[[ Data provided, beginning ]]
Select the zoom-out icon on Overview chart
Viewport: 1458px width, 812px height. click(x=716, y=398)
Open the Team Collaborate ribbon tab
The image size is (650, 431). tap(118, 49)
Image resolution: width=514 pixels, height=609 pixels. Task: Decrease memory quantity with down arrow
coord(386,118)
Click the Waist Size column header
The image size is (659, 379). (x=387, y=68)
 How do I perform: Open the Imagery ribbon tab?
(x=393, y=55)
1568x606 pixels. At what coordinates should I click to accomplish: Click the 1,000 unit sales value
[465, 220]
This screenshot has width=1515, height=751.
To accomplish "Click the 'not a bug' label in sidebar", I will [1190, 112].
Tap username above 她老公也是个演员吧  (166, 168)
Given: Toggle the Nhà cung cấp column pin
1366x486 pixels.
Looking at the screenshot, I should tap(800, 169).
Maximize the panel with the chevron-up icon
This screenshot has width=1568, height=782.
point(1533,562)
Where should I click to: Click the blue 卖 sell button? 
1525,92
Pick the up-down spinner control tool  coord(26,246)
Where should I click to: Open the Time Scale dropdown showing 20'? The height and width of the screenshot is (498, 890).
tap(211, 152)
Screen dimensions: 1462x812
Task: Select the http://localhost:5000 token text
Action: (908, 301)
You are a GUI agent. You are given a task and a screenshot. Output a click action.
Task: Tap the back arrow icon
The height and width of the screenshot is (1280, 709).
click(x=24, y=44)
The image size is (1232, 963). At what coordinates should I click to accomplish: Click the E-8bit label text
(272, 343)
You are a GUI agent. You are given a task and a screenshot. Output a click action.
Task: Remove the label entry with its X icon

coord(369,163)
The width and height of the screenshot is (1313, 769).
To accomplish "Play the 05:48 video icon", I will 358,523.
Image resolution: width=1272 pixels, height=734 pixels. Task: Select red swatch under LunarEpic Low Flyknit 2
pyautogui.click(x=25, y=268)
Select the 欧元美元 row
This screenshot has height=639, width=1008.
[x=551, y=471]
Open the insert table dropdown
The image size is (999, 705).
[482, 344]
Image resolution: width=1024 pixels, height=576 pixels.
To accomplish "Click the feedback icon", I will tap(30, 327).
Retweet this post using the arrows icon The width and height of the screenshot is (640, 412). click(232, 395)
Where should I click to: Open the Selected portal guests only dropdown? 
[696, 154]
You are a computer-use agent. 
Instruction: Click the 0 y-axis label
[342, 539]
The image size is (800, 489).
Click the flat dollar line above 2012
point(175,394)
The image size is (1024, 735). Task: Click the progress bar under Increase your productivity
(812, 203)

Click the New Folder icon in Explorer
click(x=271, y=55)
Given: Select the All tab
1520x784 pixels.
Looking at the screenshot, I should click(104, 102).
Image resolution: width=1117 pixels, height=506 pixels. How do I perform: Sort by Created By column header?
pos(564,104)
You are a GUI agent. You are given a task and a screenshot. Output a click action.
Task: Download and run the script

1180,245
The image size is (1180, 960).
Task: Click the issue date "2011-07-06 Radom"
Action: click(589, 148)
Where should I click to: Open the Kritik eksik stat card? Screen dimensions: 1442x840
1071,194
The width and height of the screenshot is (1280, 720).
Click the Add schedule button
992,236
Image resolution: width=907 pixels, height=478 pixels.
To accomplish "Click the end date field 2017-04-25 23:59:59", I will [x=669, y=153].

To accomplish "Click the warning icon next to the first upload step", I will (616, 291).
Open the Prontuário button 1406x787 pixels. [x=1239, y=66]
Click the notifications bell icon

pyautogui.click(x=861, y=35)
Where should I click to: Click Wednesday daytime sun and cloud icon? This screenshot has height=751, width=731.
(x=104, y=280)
[[ Data provided, end ]]
*What the exercise asks:* An exact copy of every entry is the expected result.

*Solution to this problem:*
Select the zoom-out icon on Overview chart
Viewport: 1458px width, 812px height. click(x=716, y=398)
Open the Team Collaborate ribbon tab
The image size is (650, 431). tap(118, 49)
Image resolution: width=514 pixels, height=609 pixels. Task: Decrease memory quantity with down arrow
coord(386,118)
Click the Waist Size column header
The image size is (659, 379). (x=387, y=68)
 How do I perform: Open the Imagery ribbon tab?
(x=393, y=55)
1568x606 pixels. At what coordinates should I click to accomplish: Click the 1,000 unit sales value
[465, 220]
This screenshot has width=1515, height=751.
To accomplish "Click the 'not a bug' label in sidebar", I will [1190, 112].
Tap username above 她老公也是个演员吧  (166, 168)
Given: Toggle the Nhà cung cấp column pin
1366x486 pixels.
Looking at the screenshot, I should tap(800, 169).
Maximize the panel with the chevron-up icon
This screenshot has width=1568, height=782.
point(1533,562)
Where should I click to: Click the blue 卖 sell button? 
1525,92
Pick the up-down spinner control tool  coord(26,246)
Where should I click to: Open the Time Scale dropdown showing 20'? The height and width of the screenshot is (498, 890).
tap(211, 152)
Screen dimensions: 1462x812
Task: Select the http://localhost:5000 token text
Action: (908, 301)
You are a GUI agent. You are given a task and a screenshot. Output a click action.
Task: Tap the back arrow icon
The height and width of the screenshot is (1280, 709).
click(x=24, y=44)
The image size is (1232, 963). At what coordinates should I click to accomplish: Click the E-8bit label text
(272, 343)
You are a GUI agent. You are given a task and a screenshot. Output a click action.
Task: Remove the label entry with its X icon

coord(369,163)
The width and height of the screenshot is (1313, 769).
To accomplish "Play the 05:48 video icon", I will 358,523.
Image resolution: width=1272 pixels, height=734 pixels. Task: Select red swatch under LunarEpic Low Flyknit 2
pyautogui.click(x=25, y=268)
Select the 欧元美元 row
This screenshot has height=639, width=1008.
[x=551, y=471]
Open the insert table dropdown
The image size is (999, 705).
[482, 344]
Image resolution: width=1024 pixels, height=576 pixels.
To accomplish "Click the feedback icon", I will tap(30, 327).
Retweet this post using the arrows icon The width and height of the screenshot is (640, 412). click(232, 395)
Where should I click to: Open the Selected portal guests only dropdown? 
[696, 154]
You are a computer-use agent. 
Instruction: Click the 0 y-axis label
[342, 539]
The image size is (800, 489).
Click the flat dollar line above 2012
point(175,394)
The image size is (1024, 735). Task: Click the progress bar under Increase your productivity
(812, 203)

Click the New Folder icon in Explorer
click(x=271, y=55)
Given: Select the All tab
1520x784 pixels.
Looking at the screenshot, I should click(104, 102).
Image resolution: width=1117 pixels, height=506 pixels. How do I perform: Sort by Created By column header?
pos(564,104)
You are a GUI agent. You are given a task and a screenshot. Output a click action.
Task: Download and run the script

1180,245
The image size is (1180, 960).
Task: Click the issue date "2011-07-06 Radom"
Action: click(589, 148)
Where should I click to: Open the Kritik eksik stat card? Screen dimensions: 1442x840
1071,194
The width and height of the screenshot is (1280, 720).
Click the Add schedule button
992,236
Image resolution: width=907 pixels, height=478 pixels.
To accomplish "Click the end date field 2017-04-25 23:59:59", I will [x=669, y=153].

To accomplish "Click the warning icon next to the first upload step", I will (616, 291).
Open the Prontuário button 1406x787 pixels. [x=1239, y=66]
Click the notifications bell icon

pyautogui.click(x=861, y=35)
Where should I click to: Click Wednesday daytime sun and cloud icon? This screenshot has height=751, width=731.
(x=104, y=280)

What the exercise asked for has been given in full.